• JOB A: Copy out part of the listing word for word, starting at the line that has "Viewport: 836px width, 484px height." and ending after the line that has "Action: click(x=1211, y=137)".
• JOB B: Carry on the piece about the Women in Cleantech Challenge from its last line.

• PAGE EXCERPT:
%%
Each of the winners will receive support including:
- business incubator support (valued at $300,000) from MaRS;
- the opportunity to work with federal labs to develop their technology (up to $250,000 in value); and
- an annual $115,000 stipend for living and travel expenses for the two-and-a-half-year duration of the challenge.
“Congratulations to all of the participants in the Women in Cleantech Challenge,” says Yung Wu, CEO of MaRS. “From new manufacturing technologies to renewable energy solutions, the ideas pitched today demonstrate tremendous potential for our cleantech sector. I would like to wish this incredible group of innovators all the best. And to the six finalists: I can’t wait to watch you scale your ideas into global success stories.”
“Today’s Women in Cleantech Challenge event is a great example of our Government’s commitment to promoting greater gender parity,” said Amarjeet Sohi, Minister of Natural Resources Canada. “This is nowhere more true than in cleantech, a sector that holds the key to Canada’s low-carbon economy. On behalf of all Canadians, I offer congratulations to the winners and all Challenge participants for their contribution to Canada’s cleantech leadership.”
%%
• GIVEN RECORDS:
%%
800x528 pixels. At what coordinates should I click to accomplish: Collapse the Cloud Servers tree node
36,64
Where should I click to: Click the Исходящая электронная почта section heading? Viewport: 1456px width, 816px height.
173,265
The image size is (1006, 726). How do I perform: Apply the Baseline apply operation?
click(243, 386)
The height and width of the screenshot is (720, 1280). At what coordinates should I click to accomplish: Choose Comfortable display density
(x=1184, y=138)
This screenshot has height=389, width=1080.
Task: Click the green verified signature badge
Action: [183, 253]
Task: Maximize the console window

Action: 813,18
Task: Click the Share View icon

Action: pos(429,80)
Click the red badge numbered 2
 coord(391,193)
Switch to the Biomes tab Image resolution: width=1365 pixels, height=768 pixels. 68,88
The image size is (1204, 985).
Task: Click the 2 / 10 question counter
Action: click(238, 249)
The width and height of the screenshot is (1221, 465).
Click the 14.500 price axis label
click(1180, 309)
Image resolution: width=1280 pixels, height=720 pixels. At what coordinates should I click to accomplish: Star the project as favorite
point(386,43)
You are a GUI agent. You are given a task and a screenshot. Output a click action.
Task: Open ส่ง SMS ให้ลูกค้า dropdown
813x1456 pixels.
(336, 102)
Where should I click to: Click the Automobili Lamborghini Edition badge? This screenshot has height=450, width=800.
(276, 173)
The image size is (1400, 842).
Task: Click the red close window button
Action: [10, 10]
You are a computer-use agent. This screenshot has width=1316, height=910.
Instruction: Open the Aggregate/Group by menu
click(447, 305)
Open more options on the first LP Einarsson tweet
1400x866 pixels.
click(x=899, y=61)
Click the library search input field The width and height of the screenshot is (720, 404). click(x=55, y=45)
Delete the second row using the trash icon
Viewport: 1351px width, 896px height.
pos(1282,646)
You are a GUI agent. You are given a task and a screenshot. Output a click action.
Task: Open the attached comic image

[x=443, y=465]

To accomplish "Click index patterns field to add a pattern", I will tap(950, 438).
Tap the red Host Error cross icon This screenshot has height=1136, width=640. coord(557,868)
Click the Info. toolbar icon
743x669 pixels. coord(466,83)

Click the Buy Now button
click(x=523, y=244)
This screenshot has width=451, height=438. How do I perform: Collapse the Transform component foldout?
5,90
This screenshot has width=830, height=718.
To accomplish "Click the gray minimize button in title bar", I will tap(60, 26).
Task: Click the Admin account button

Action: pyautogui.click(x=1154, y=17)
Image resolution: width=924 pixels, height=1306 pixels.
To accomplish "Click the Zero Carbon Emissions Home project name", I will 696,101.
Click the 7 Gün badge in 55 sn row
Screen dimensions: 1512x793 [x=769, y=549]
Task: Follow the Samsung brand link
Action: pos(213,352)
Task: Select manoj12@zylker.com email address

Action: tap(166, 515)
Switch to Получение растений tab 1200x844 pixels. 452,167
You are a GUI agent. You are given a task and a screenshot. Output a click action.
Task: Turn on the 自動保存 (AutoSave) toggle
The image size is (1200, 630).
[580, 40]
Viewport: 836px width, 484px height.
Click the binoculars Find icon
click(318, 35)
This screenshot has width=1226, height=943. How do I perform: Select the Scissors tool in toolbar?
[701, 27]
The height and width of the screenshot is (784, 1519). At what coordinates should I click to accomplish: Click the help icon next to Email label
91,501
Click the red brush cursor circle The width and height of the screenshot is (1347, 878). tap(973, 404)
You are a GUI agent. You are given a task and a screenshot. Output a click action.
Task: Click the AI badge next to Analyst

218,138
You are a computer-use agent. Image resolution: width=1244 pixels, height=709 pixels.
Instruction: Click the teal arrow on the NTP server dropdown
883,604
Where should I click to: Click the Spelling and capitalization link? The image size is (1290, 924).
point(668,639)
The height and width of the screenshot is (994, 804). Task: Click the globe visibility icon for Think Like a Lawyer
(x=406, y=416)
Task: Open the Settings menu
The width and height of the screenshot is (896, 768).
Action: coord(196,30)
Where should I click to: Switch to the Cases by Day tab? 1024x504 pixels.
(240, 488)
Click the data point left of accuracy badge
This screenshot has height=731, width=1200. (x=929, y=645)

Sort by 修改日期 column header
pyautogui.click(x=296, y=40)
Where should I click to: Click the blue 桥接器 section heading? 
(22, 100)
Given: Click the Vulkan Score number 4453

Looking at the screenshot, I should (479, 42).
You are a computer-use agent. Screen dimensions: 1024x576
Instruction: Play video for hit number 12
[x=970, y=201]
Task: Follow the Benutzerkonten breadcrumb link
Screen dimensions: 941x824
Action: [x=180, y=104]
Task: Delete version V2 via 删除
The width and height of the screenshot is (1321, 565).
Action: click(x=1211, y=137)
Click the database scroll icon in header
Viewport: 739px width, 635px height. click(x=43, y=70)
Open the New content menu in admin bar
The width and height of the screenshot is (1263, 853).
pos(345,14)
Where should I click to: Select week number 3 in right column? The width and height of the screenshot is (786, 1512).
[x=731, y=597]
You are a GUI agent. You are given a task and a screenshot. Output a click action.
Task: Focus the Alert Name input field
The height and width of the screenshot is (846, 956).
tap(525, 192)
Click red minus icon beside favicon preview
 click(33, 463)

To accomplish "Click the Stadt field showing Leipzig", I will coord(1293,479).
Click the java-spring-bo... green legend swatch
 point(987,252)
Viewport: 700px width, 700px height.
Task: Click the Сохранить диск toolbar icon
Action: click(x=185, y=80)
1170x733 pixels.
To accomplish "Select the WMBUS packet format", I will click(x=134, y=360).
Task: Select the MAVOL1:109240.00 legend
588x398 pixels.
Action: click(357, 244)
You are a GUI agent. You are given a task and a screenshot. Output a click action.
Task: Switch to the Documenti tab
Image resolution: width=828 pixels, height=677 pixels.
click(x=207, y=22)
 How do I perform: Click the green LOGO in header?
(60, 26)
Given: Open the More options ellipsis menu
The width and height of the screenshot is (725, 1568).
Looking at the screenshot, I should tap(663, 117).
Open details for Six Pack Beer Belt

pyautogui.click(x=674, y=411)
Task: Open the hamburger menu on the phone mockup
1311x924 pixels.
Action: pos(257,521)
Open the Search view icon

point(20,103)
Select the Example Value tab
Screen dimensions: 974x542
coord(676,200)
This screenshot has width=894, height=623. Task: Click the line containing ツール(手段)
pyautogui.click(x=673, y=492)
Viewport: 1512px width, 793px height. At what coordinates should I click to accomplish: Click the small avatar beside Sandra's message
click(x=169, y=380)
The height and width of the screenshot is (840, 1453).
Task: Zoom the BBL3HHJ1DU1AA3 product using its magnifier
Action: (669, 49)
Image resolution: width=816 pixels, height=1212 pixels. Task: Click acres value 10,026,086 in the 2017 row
%%
• TASK RESULT A:
Viewport: 836px width, 484px height.
Click the binoculars Find icon
click(318, 35)
This screenshot has width=1226, height=943. How do I perform: Select the Scissors tool in toolbar?
[701, 27]
The height and width of the screenshot is (784, 1519). At what coordinates should I click to accomplish: Click the help icon next to Email label
91,501
Click the red brush cursor circle The width and height of the screenshot is (1347, 878). tap(973, 404)
You are a GUI agent. You are given a task and a screenshot. Output a click action.
Task: Click the AI badge next to Analyst

218,138
You are a computer-use agent. Image resolution: width=1244 pixels, height=709 pixels.
Instruction: Click the teal arrow on the NTP server dropdown
883,604
Where should I click to: Click the Spelling and capitalization link? The image size is (1290, 924).
point(668,639)
The height and width of the screenshot is (994, 804). Task: Click the globe visibility icon for Think Like a Lawyer
(x=406, y=416)
Task: Open the Settings menu
The width and height of the screenshot is (896, 768).
Action: coord(196,30)
Where should I click to: Switch to the Cases by Day tab? 1024x504 pixels.
(240, 488)
Click the data point left of accuracy badge
This screenshot has height=731, width=1200. (x=929, y=645)

Sort by 修改日期 column header
pyautogui.click(x=296, y=40)
Where should I click to: Click the blue 桥接器 section heading? 
(22, 100)
Given: Click the Vulkan Score number 4453

Looking at the screenshot, I should (479, 42).
You are a computer-use agent. Screen dimensions: 1024x576
Instruction: Play video for hit number 12
[x=970, y=201]
Task: Follow the Benutzerkonten breadcrumb link
Screen dimensions: 941x824
Action: [x=180, y=104]
Task: Delete version V2 via 删除
The width and height of the screenshot is (1321, 565).
Action: click(x=1211, y=137)

• TASK RESULT B:
The Women in Cleantech Challenge is jointly supported by MaRS and Natural Resources Canada. It received 150 applications from across Canada. Ten semi-finalists were invited to pitch their ideas before a live audience of more than 400 attendees.
The Challenge is the first of five challenges under Natural Resources Canada’s Cleantech Impact program, a $75-million initiative to introduce the use of prize challenges aimed at greater impacts from cleantech investments.